Dr. Christina Curtis: BCRF has been instrumental. They funded me early on when I was just getting going as an assistant professor and taking my first ideas to the lab, some of which were bold and probably would not have been funded by conventional means. And the funding allowed us to get some of our first federal funding, federal awards, but I absolutely would not be doing the work that I’m doing today, and I think that I wouldn’t be as close to translating it to the clinic, which is what I find to be of immense reward. I always hoped when I started doing this back, even early on that this would, some of the discoveries we would make would eventually reach patients. You never know if that will happen, how long that will take and some of it’s serendipity and some of it is, we’re starting with very basic fundamental questions that may not have an immediate path.

But I would say some of the most rewarding things that I’m pursuing right now is how do we deliver on this new knowledge and how do we deliver that to patients? And though I’m not a clinician, I really enjoy being able to see how this can move that needle. And yes, I’m kind of hooked on it. I think now, passions emerge along the way and it’s like, “How do we do better? And how do we do better, faster? How do we accelerate this?”

Chris Riback: That seems to be a theme of yours. Just in listening to your answer, how do you balance bold versus practical, whatever the opposite of bold is? How do you balance that both in how you run your lab, how you think about the problems that you want to attack? What’s your philosophy on that?

Dr. Christina Curtis: Yes. I guess part of this is I think that couple fold, one is we need to be multidisciplinary in our approach and my lab certainly is that. We are using computational techniques. We’re using experimental techniques. I don’t think we can fully move this needle without doing that. And we work very closely with clinicians to make sure that we’re really thinking about this from where is the biggest bang for buck for the patient? How do we move that? But I also feel like, I don’t know, some sense because I also trained in these other fields, I was a bit of an outsider, and so sometimes my perspective that come in with is different.

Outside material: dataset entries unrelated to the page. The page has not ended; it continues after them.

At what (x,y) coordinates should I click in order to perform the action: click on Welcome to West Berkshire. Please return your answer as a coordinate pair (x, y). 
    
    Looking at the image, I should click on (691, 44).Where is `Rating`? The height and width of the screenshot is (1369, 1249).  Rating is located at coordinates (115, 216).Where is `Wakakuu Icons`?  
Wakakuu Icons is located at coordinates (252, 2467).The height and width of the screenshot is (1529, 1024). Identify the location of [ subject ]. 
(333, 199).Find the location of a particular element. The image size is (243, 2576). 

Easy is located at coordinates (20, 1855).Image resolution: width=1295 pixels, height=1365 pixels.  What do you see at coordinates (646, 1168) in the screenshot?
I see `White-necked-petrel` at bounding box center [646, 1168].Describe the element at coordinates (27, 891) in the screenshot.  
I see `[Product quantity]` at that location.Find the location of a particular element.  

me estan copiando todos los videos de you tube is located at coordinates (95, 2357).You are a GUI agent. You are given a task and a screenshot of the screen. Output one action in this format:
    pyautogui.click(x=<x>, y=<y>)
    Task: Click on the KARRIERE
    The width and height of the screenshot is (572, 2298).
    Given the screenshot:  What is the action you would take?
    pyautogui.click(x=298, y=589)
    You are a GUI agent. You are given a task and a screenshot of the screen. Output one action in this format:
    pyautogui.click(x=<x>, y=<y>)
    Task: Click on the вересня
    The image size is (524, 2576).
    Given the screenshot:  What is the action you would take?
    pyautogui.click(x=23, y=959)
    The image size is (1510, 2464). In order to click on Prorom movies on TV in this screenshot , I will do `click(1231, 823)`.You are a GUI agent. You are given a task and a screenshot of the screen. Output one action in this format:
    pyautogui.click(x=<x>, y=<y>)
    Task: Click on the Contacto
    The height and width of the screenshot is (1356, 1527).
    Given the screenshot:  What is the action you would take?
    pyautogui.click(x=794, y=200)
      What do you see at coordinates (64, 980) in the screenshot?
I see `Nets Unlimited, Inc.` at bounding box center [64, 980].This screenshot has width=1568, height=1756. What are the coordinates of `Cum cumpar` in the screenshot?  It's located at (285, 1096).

And I just am sort of asking these questions, “Well, why do we think this works this way? Why is that? Do we know that it works that way?” And maybe I’m a bit of a skeptic, but as a result, you don’t always know when you start asking these questions, that what you’re doing might challenge dogma. You don’t know, you get going and then you realize, “Oh, this was the status quo,” and we are seeing this, and this is what we see, and I’m a big believer that we have to let the data speak to us. And sometimes that leads you in bold places and new places.

But I think I’m not really afraid to take risks because I think that if we want to get there faster, we have to do some risky things. And there’s great value in continuing to build on what our knowledge is. But sometimes I think we have to look at it through a different lens and see what’s there and accept that occasionally, that maybe more often than not, that will be a dead end. But sometimes we’ll find things that allow us to really understand the biology differently and maybe treat patients differently as a result.

Chris Riback: And I’m certain that the team members in your lab are thrilled to get the question from Dr. Curtis, how do we know that? I’m sure they don’t panic at all when they get that question, do they?

Dr. Christina Curtis: We have a lot of fun in lab and I’m always learning from them. I think that’s the amazing thing is the great thing about this job, the best job in the world is that, you never stop learning. And it does mean that it can be all consuming at times, but it is a great privilege.

Chris Riback: You’re all fighting this and trying to get these answers for patients and for people together, and we thank you for that. Dr. Curtis, thank you. Thank you for your time. Thank you for the work that you and your team do every day.

Dr. Christina Curtis: Thank you so much. It’s a privilege and yes, I really enjoyed our discussion.